C'est une mise en abyme originale. Une prophétie poétique comme j'en rencontre trop rarement.

Félicitations.

Bien à toi,

   Anonyme   
16/1/2017
 a aimé ce texte 
Bien ↑
Bon sang ne saurait mentir.
Ce beau poème didactique ne m'a pas étonné après lecture de vos commentaires sur d'autres textes publiés.
Je n'ai pas cherché à disséquer les propositions de ce poème fil à fil.

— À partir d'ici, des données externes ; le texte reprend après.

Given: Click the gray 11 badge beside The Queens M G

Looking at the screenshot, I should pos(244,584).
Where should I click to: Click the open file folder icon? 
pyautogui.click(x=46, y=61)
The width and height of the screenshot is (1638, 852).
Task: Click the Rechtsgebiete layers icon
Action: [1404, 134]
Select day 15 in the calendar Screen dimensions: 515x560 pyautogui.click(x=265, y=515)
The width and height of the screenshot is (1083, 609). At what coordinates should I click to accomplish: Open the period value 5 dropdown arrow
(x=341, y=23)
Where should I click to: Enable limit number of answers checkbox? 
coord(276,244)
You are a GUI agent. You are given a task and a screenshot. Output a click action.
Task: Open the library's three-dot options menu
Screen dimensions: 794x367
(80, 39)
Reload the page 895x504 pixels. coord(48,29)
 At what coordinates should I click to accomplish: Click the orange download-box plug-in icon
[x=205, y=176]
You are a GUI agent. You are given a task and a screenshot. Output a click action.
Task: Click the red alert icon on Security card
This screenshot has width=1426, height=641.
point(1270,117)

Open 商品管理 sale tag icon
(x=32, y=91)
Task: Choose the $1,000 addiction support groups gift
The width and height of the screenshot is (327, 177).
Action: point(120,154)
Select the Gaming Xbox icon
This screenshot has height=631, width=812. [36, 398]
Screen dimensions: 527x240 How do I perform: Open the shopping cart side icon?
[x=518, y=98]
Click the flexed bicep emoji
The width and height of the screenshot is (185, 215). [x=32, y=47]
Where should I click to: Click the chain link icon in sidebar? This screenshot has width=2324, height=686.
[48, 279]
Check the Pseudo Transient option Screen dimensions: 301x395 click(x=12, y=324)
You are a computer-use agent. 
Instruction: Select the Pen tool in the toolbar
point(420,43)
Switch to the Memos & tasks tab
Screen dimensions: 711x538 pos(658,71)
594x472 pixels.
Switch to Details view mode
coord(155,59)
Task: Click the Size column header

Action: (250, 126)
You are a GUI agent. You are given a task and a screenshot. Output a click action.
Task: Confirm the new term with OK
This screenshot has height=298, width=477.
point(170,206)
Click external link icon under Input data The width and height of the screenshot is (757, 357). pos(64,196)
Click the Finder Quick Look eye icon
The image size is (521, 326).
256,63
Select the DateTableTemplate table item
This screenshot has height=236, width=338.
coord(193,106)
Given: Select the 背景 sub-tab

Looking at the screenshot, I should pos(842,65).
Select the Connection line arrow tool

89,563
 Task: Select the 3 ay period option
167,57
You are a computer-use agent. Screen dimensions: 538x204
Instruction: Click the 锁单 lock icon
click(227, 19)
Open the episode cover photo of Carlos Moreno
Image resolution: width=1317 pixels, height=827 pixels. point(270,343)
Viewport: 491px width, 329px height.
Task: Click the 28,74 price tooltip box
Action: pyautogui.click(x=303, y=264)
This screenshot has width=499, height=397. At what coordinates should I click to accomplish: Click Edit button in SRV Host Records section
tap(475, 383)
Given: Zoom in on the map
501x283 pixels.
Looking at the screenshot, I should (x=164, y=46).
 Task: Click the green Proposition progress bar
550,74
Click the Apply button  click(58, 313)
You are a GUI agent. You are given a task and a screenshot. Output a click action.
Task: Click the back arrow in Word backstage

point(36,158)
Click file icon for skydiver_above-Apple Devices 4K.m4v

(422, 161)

J'ai retenu deux mots qui me sont apparus essentiels pour lire ce poème:

—d'une part le retable qui expose tout à la fois les divers états d'un même propos dans son horizontalité
—d'autre part la mâture qui propose de visiter le texte dans sa verticalité.

Bien entendu tout ceci est très personnel et n'engage que moi; chaque lecteur ouvre les portes d'un texte avec les clés qu'il possède et n'y pénètre parfois que très seul et sans compagnie, pas même celle de l'auteur qui voit avec étonnement son oeuvre lue par un Autre.
J'ai aimé.

   jfmoods   
21/1/2017

   Proseuse   
12/2/2017
 a aimé ce texte 
Beaucoup ↑
Bonsoir Jfmoods,

Voilà qui est insolite pour moi de vous lire ( en retard un peu, on dirait ! )
La découverte de votre poème, d' emblée est une véritable " aubaine" et me réjouis, car en fait vous êtes si présent et actif sur nos écrits que c' est un plaisir d' enfin visiter vos mots, alors, bien sûr, jamais, je ne parviendrai à argumenter avec tant d' à propos et de finesse votre poème ( je n' essaierai même pas! ) :-)
écrire est une fabuleuse aventure ... lire est un sacré voyage ! parfois, l' auteur et le lecteur sont dans le même - espace- parfois c' est moins évident , pourtant personne n' y perd vraiment et toujours la poésie gagne ! j' ai beaucoup apprécié de vous voir écrire avec cette sensibilité et cette subtilité le " travail de découverte" que fait le lecteur dès qu " il entre dans un texte !
Je vous remercie beaucoup pour ce partage et à bientôt de vous relire !

   Vasistas   
29/4/2018
 a aimé ce texte 
Passionnément ↑
Salut,
J'arrive un peu tard.
mais ouah !
La classe, une grande plume, je sais pas quoi dire, encore !
J'adoooooore
Oui je sais se commentaire ne sert pas à grand chose, mais ça sort du cœur.
chouette

   Bidis   
21/11/2018
 a aimé ce texte 
Beaucoup
J'ai adoré certains vers, comme : "fait glisser l'horloge en vous", "Les escaliers etc" "Toile d'araignée etc." Mais la notion de lecture, chez moi, est trop liée à des moments de plaisir immédiats pour que ce texte très cérébral me touche vraiment. Je suis extrêmement admirative mais me ressens comme en dehors - non atteinte. Et pourtant, ce poème laisse sa trace... Bref, je suis perplexe.